同时需重点预防压疮、肺部感染、深静脉血栓。家属协助患者每2小时轻柔翻身,保持皮肤干燥,骨隆突处垫气垫减压;鼓励尽早坐起,每天2-3次深呼吸、咳嗽训练(每次10-15分钟)防肺部感染。深静脉血栓风险高,需遵医嘱用抗凝药,同时坚持踝泵运动(交替勾脚、绷脚)和股四头肌等长收缩训练,每天3-4组、每组10-15次,促进下肢血液循环。

 

康复训练需遵医嘱,术后1-2天可被动髋关节屈伸(≤30°);3-4周过渡到主动活动,如坐起抬患肢、借助行器短距行走,避免患肢过度负重。

 

术后中期(5-12周)为功能恢复关键期,核心目标:增强髋周肌肉力量、扩大关节活动范围、提升行走稳定性。

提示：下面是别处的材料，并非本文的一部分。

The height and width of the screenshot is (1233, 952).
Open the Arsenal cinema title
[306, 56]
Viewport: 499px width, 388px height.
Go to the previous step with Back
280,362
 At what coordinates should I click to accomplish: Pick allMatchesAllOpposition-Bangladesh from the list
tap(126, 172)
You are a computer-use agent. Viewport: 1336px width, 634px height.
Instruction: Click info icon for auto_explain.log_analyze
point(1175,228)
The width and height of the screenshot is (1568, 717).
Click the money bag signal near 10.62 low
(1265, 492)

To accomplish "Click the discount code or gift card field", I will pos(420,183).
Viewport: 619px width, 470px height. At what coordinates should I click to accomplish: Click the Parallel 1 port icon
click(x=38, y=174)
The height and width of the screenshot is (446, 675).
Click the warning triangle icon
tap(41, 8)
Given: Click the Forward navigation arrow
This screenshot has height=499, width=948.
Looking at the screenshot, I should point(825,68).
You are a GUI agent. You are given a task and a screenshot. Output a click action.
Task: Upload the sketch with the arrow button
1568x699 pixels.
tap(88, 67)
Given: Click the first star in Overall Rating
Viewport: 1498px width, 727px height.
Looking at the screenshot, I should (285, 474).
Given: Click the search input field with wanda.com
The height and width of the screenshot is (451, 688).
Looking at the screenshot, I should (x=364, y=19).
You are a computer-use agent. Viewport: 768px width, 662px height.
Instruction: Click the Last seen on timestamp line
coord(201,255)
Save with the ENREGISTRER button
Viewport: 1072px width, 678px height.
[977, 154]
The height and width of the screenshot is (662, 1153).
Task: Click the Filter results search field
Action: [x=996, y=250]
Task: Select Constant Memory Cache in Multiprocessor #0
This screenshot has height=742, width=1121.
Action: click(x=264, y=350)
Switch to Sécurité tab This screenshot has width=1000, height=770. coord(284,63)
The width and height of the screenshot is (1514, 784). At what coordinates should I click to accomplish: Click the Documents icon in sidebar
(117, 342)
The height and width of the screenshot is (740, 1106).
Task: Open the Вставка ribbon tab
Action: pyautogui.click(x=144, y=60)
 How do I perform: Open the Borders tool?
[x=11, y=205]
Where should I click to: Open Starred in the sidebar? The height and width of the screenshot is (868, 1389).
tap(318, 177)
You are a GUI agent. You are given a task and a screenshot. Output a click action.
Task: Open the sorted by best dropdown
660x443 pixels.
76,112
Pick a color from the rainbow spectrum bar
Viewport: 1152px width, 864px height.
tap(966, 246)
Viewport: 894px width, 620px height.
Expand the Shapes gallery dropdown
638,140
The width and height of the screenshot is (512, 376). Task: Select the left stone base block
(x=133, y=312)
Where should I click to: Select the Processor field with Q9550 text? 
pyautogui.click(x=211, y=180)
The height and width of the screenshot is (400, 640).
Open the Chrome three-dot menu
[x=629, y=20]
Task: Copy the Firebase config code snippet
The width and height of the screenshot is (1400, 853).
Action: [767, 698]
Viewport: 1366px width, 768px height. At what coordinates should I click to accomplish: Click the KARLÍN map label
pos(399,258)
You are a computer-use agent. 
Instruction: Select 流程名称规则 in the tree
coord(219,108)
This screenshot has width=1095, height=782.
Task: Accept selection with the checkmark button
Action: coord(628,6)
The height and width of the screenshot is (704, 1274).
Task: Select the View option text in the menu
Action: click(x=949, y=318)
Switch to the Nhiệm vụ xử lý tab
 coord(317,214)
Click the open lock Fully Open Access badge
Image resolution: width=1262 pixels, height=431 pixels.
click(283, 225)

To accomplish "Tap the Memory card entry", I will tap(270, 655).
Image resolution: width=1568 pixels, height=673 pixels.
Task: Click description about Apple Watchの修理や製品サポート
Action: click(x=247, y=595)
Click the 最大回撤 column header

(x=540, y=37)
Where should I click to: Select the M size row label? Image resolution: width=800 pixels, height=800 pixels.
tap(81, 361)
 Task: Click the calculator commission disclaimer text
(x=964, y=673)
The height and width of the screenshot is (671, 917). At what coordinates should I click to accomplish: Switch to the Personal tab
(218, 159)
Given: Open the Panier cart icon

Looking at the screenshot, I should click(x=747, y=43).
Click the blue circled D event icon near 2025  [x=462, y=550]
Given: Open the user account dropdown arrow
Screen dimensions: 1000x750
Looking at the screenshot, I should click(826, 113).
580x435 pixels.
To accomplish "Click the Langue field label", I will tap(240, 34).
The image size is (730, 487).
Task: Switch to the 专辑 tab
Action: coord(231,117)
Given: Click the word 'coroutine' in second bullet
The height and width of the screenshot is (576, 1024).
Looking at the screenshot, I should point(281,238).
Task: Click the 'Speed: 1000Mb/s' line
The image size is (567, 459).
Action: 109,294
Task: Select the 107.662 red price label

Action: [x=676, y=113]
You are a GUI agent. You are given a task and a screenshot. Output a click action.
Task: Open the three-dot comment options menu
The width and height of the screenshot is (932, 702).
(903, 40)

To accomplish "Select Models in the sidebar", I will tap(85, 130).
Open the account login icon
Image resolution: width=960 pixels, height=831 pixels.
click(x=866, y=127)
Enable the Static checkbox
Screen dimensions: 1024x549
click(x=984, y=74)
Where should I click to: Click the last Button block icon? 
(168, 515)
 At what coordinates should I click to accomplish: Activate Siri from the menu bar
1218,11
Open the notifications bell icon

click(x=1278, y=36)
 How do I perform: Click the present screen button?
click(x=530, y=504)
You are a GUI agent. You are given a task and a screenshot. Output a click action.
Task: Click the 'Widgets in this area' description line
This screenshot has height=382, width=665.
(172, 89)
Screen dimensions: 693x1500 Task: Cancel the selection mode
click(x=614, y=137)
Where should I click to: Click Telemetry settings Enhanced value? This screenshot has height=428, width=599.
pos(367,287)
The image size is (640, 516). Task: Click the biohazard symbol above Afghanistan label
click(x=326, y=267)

可在无痛前提下逐步增加训练强度,重点开展肌肉力量训练:直腿抬高(坐/仰卧位,抬患肢10-15厘米,保持3-5秒放下)、臀桥(仰卧屈膝踩床,抬臀呈直线后回落)、侧卧外展(健侧卧位,患肢外抬后放下),每个动作每天3-4组、每组10-15次,注意动作标准,避免腰部代偿。

 

关节活动度训练逐步推进,髋屈伸、外展角度可增至≤90°,防过度拉伸伤。行走训练从双手扶助行器过渡到单手,再到独立行走,需有人监护;上下楼梯遵循“好腿先上、坏腿先下”,借扶手平衡。

 

此阶段需观察患肢感觉、运动及伤口情况,异常及时就医。饮食注重营养均衡,多摄入蛋白、钙、维生素D、C,促进骨与软组织修复,避辛辣油腻,保持大便通畅防腹压升高影响恢复。

 

术后后期(12周以上)核心目标:全面恢复髋功能、回归正常生活,预防远期并发症(如髋僵硬、骨质疏松复发)。可提升训练强度,开展靠墙静蹲(背贴墙、屈膝,髋膝角度>90°避深蹲)、弹力带抗阻训练,强化髋周肌肉稳定性。关节活动度逐步接近正常,需循序渐进防损伤。

 

重点训练日常生活能力,穿衣先患侧后健侧、脱衣相反;如厕用加高马桶圈,洗漱选坐式台,减少弯腰。适当户外活动如散步、太极,多晒太阳促钙吸收防骨质疏松,避剧烈运动及负重劳动。

 

全程需关注心理状态,患者易因长周期康复产生焦虑、抑郁,家属及医护需多沟通鼓励,分享成功案例,安排轻松活动缓解压力。

 

定期复查是保障,需遵医嘱术后1月、3月、6月、1年复查,通过X线评估愈合及功能,调整康复计划,切勿擅自停训或忽视复查。

 

总之,髋部骨折术后康复是系统漫长的过程,需患者、家属、医护协同配合。患者遵指南把握各阶段重点,注重营养与心理调节;家属做好护理监护;医护提供专业指导与评估。三方合力才能最大化恢复髋功能,助患者早日回归正常生活。